Task statement:
Repeat the records in full, exactly.

Supplied data:

○ ○ ○ ○ ○ ○ ○

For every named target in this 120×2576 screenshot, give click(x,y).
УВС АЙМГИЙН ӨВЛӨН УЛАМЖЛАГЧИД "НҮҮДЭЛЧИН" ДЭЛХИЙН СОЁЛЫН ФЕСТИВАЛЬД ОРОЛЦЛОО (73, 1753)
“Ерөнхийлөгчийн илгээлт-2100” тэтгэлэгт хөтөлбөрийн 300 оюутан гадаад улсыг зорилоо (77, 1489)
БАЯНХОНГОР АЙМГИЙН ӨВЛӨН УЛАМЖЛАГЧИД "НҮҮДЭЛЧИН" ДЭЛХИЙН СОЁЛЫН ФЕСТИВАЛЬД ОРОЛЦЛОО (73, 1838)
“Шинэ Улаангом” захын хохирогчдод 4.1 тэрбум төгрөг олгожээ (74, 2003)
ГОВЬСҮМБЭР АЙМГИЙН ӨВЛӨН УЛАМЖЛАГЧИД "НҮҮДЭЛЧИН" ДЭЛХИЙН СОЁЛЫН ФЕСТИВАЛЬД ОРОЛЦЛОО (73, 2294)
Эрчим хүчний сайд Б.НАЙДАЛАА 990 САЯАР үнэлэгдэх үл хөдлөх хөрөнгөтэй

○ ○ ○ ○ ○ ○ ○

Reply to the exercise:
For every named target in this 120×2576 screenshot, give click(x,y).
УВС АЙМГИЙН ӨВЛӨН УЛАМЖЛАГЧИД "НҮҮДЭЛЧИН" ДЭЛХИЙН СОЁЛЫН ФЕСТИВАЛЬД ОРОЛЦЛОО (73, 1753)
“Ерөнхийлөгчийн илгээлт-2100” тэтгэлэгт хөтөлбөрийн 300 оюутан гадаад улсыг зорилоо (77, 1489)
БАЯНХОНГОР АЙМГИЙН ӨВЛӨН УЛАМЖЛАГЧИД "НҮҮДЭЛЧИН" ДЭЛХИЙН СОЁЛЫН ФЕСТИВАЛЬД ОРОЛЦЛОО (73, 1838)
“Шинэ Улаангом” захын хохирогчдод 4.1 тэрбум төгрөг олгожээ (74, 2003)
ГОВЬСҮМБЭР АЙМГИЙН ӨВЛӨН УЛАМЖЛАГЧИД "НҮҮДЭЛЧИН" ДЭЛХИЙН СОЁЛЫН ФЕСТИВАЛЬД ОРОЛЦЛОО (73, 2294)
Эрчим хүчний сайд Б.НАЙДАЛАА 990 САЯАР үнэлэгдэх үл хөдлөх хөрөнгөтэй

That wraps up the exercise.